When it comes to the lifespan of an SSD, myths related to it never end. However, the actuality is that an SSD fairly lasts as long as an HDD would. In most cases, the theory supporting the short lifespan of an SSD revolves around the use of cells that have a limited number of write cycles. Each cell can survive around 3000 cycles, which sounds not enough if you are to consider the amount of time we spend using our computers. However, thanks to the wear-leveling principle, SSDs do not write their operations on a single cell. They spread the writes across all their cells to reduce cell death. Moreover, with more modern SSDs, once cells reach their demise, they are replaced instantly by backup ones using the process called “bad block management”. Therefore, the larger the SSD, the longer it will last.  

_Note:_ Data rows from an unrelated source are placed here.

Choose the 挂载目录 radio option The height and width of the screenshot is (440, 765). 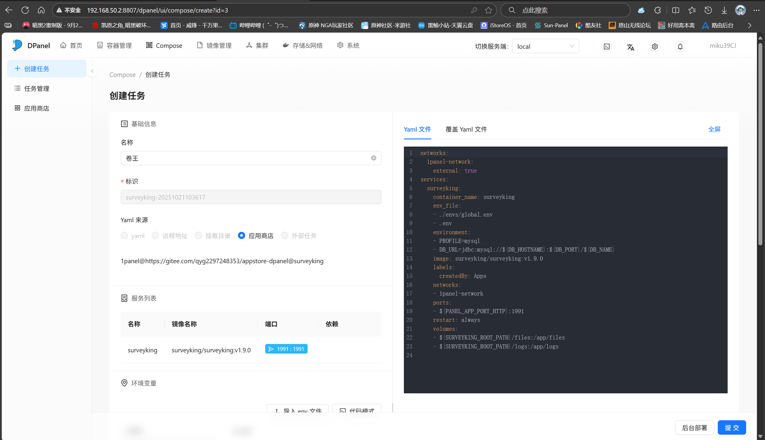(x=198, y=235)
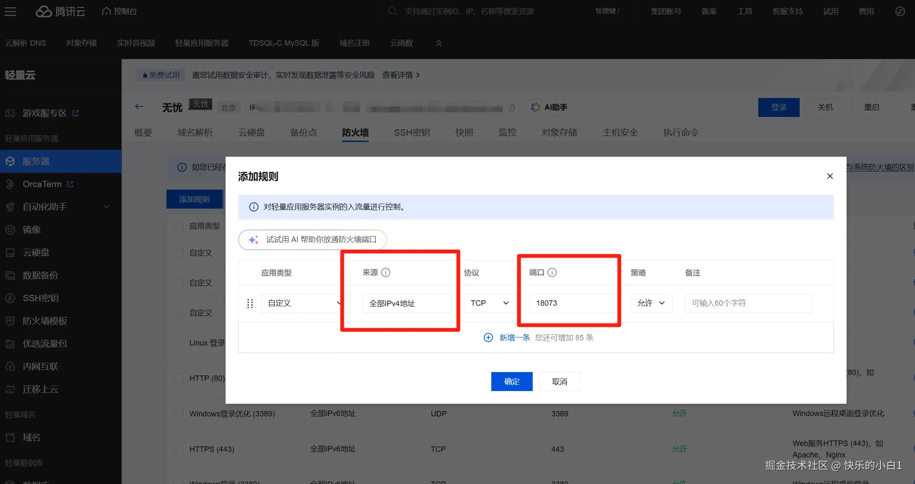Check the HTTPS (443) rule checkbox
Image resolution: width=915 pixels, height=484 pixels.
[178, 449]
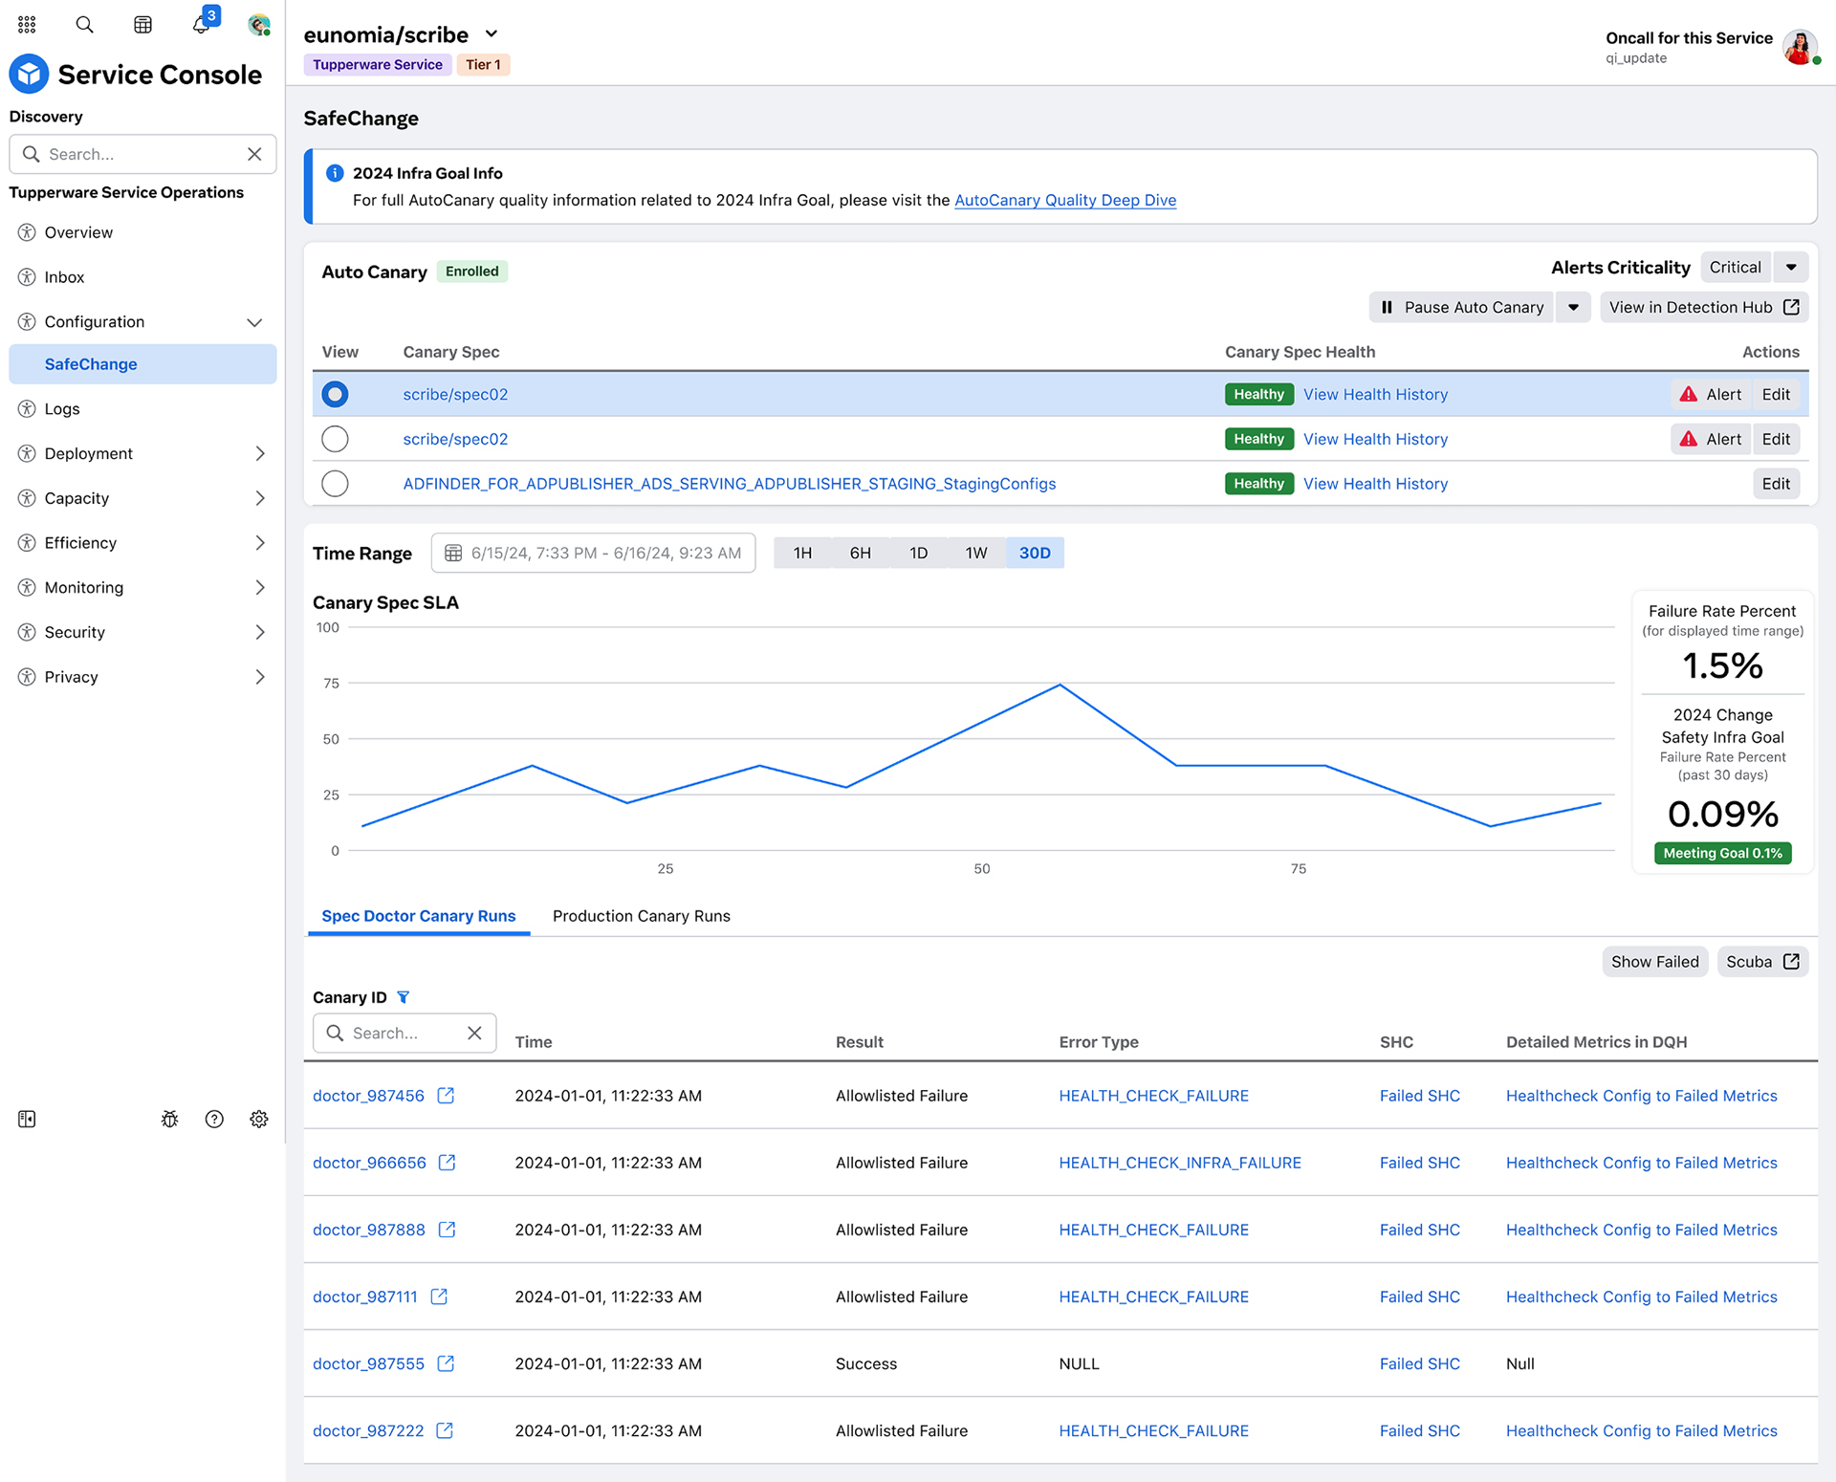
Task: Click the time range date picker field
Action: tap(593, 553)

So, even if you are to spend 24/7 constantly writing data on an SSD, it will still take you more than a decade to experience its death.  

The Difference in Capacity between HDDs and SSDs 

There isn’t much difference: most HDDs and SSDs have a capacity range between 128 GB and 2 TB. However, SSDs with more capacity are very expensive compared to HDDs. For instance, a 500GB high-end HDD costs from $25 to $50, whereas an SSD of the same capacity will cost from $60 to $150. If you’re not in a rush, you can wait. With time, SSD prices will continue to decrease as the better and more reliable technology takes the front stage.   

Should I Choose an SSD Instead of an HDD for Gaming? 

There is a lot of back and forth movement of data when gaming. Therefore, using an SSD instead of an HDD when gaming will give you not only better results but also a smoother experience. With an SSD, games load faster and it is unlikely for you to experience lag. If you are an eSports gamer, then an SSD will put you at an advantage because the whole PC won’t have to wait for game data to load. For example, an HDD will take more than 2 minutes to load GTA V, whereas it will only take 25 seconds for an SSD to load the same game.  

Is an SSD Good for Windows? 

Windows is everything to your computer. If you fail to take good care of your operating system, then you will have an awful experience in everything you do, from programs to games and everything in between. An SSD is a great component to use on Windows. For starters, we are talking about fast boot times. The latest SSDs take less time to boot compared to smartphones – that is how fast they are. Windows updates also do not take much time to install.  

If you just want to store your data and nothing more, then an HDD is a better choice as it will serve the purpose at a much cheaper cost. However, if you want to complete tasks faster or experience smooth gaming, then you should consider an SSD. Alternatively, you can have both installed in your computer. Install your operating system and other applications on the SSD and keep your videos, images, documents, and other stuff on your HDD.